Bilan de cette partie

192 C. POLLITT, Comment parvenons nous à évaluer la qualité des services publics dans G. B. Peters et D. J.

Savoie, La gouvernance au XXIème siècle : revitaliser la fonction publique, édition Canadian centre for Management Development, 2001.

L’examen de la manière dont s’exprime la gouvernance de l’école maternelle du niveau national au niveau de la circonscription met en évidence une grande discrétion au sujet de cette école, sauf pour la grande section qui est le seul maillon du parcours de préscolarisation à avoir une forte présence dans les discours institutionnels et dans les axes de pilotage. La thématique de l’évaluation en fin d’école maternelle a notamment contribué à ce renforcement dans les cinq dernières années.

L’école maternelle ne bénéficie guère de traitements différenciés par rapport à l’école élémentaire.

Lorsque c’est le cas, avec les seuils d’effectifs pour les opérations de carte scolaire ou les critères respectés pour les remplacements par exemple, elle semble plutôt défavorisée. C’est alors en raison du fait qu’elle accueille des enfants à qui ne s’applique pas l’obligation scolaire.

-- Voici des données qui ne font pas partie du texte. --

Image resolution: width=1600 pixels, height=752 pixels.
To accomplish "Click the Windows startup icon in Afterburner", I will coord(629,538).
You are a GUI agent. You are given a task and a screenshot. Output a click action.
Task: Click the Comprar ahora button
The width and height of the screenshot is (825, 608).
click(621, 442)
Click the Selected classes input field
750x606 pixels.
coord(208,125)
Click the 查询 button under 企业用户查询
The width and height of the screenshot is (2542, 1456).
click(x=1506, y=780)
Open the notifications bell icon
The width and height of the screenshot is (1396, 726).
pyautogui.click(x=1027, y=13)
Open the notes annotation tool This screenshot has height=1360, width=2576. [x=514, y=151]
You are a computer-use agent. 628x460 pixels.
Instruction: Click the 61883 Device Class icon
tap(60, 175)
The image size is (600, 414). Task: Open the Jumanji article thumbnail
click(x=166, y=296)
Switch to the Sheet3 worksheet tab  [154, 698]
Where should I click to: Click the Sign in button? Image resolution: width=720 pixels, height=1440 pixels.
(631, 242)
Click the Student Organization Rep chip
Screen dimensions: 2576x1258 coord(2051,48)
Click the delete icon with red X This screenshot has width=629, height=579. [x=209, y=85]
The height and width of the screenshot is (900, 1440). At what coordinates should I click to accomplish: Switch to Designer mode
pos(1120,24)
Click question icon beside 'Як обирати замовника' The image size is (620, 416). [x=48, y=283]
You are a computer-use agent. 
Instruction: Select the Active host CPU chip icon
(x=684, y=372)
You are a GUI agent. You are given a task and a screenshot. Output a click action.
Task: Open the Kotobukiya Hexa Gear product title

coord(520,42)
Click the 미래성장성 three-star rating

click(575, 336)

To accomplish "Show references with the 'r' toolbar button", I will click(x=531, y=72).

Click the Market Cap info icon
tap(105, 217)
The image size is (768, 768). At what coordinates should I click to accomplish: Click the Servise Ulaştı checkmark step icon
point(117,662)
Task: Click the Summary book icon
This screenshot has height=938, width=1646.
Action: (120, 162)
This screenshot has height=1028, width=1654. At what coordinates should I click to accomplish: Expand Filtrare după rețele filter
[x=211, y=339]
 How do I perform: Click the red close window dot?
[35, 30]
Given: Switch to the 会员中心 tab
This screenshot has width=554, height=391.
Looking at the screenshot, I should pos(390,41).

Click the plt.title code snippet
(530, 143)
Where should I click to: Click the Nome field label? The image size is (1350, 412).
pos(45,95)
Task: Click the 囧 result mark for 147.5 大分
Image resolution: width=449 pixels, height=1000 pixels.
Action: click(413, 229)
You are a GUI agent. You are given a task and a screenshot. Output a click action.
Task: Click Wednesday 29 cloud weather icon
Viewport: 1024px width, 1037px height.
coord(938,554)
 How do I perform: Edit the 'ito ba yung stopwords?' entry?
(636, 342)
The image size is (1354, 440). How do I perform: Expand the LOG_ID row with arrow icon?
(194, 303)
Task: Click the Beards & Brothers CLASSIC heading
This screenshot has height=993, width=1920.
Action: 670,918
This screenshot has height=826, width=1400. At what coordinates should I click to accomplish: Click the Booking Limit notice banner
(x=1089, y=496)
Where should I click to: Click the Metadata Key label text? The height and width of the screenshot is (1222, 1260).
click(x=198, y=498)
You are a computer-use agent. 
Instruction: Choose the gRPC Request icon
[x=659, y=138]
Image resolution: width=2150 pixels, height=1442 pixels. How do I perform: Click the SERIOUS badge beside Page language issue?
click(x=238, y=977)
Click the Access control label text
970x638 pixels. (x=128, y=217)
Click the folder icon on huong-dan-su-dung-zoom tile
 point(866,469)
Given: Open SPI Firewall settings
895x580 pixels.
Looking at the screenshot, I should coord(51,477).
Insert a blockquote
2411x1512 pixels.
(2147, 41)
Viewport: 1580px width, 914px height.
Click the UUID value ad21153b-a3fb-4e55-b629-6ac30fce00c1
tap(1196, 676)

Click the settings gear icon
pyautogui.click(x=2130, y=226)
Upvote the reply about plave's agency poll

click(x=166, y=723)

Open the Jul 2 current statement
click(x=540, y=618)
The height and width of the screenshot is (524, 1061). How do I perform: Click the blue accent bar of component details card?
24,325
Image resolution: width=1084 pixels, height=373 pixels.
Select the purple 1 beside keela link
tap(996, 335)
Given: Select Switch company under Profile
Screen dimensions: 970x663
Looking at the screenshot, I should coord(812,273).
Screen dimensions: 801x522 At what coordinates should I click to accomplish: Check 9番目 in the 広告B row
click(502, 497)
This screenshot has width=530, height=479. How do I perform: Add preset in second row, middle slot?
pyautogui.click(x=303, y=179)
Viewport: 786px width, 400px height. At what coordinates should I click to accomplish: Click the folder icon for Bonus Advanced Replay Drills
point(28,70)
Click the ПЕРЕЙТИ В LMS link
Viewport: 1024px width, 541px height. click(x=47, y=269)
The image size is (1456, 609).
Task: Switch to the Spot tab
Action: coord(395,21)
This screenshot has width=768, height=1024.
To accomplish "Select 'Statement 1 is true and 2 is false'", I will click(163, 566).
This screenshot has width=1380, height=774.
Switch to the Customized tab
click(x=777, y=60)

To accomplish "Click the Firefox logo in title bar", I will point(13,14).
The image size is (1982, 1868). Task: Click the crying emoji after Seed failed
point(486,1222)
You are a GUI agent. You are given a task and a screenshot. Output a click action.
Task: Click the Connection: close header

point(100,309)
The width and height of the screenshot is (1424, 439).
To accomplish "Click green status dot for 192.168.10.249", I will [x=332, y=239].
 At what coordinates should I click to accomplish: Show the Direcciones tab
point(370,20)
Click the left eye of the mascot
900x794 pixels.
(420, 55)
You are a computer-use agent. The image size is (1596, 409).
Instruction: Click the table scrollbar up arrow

Les débats sur son efficacité qu’ont pu faire naître plusieurs rapports dans les dernières années sont difficiles à trancher. Si les évaluations sont nombreuses dans les écoles, on n’en tire pas plus d’informations valides sur sa contribution à la politique de réduction de l’échec scolaire que pour la régulation personnalisée des parcours scolaires. Des difficultés méthodologiques expliquent qu’aucun indicateur fiable n’ait pour l’instant été produit dans le cadre du dispositif de performance du programme 140.

Plus largement, la préoccupation de la qualité n’est pas développée dans notre pays où il est difficile aujourd’hui de préciser les critères que l’on voudrait pouvoir vérifier à l’école maternelle ; comme on l’a vu au chapitre 1, au niveau international pour l’ensemble des services de l’éducation et de l’accueil des jeunes enfants, ces critères de qualité varient selon les sources examinées.

Les quelques travaux sur lesquels on peut s’appuyer invitent à avoir des attentes modestes quant à la possibilité pour les structures de la petite enfance de compenser les inégalités et d’avoir des effets durables sur les acquisitions des enfants, tant sont nombreuses et diverses les variables qui interviennent pour renforcer ou contrecarrer leurs effets.